--- begin Data records ---

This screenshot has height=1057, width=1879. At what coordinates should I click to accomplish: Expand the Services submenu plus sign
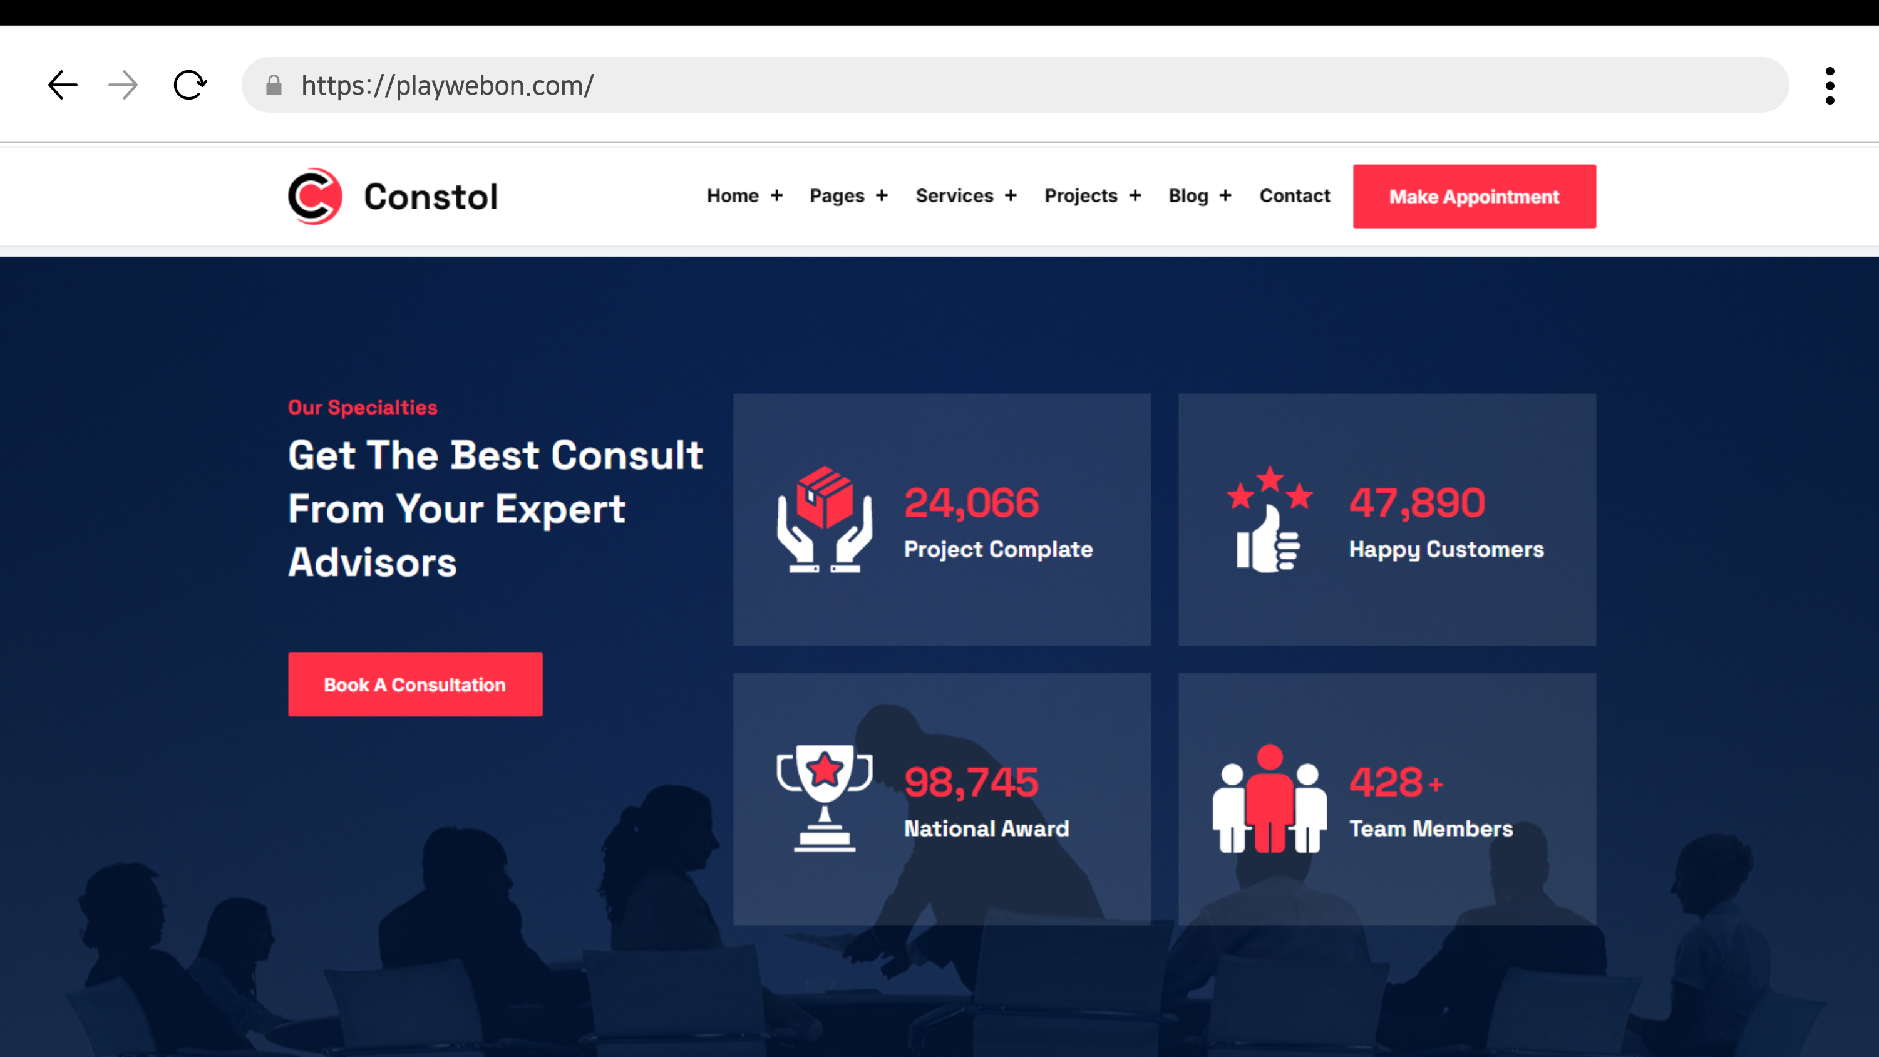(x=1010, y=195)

--- end Data records ---
--- begin Data records ---

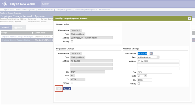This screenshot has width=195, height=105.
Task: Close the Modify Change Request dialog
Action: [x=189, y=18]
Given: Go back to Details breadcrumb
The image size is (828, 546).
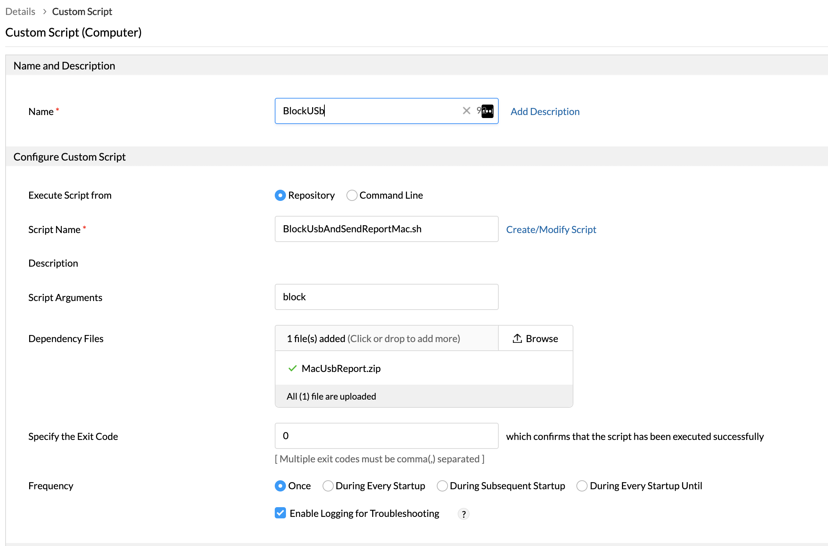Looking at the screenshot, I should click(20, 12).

--- end Data records ---

Work to be completed: Quote the entries starting with the line containing "This screenshot has height=1057, width=1879." and going on through the line containing "(x=1010, y=195)", and omit the pictures from your answer.

Expected output:
This screenshot has height=1057, width=1879. At what coordinates should I click to accomplish: Expand the Services submenu plus sign
(x=1010, y=195)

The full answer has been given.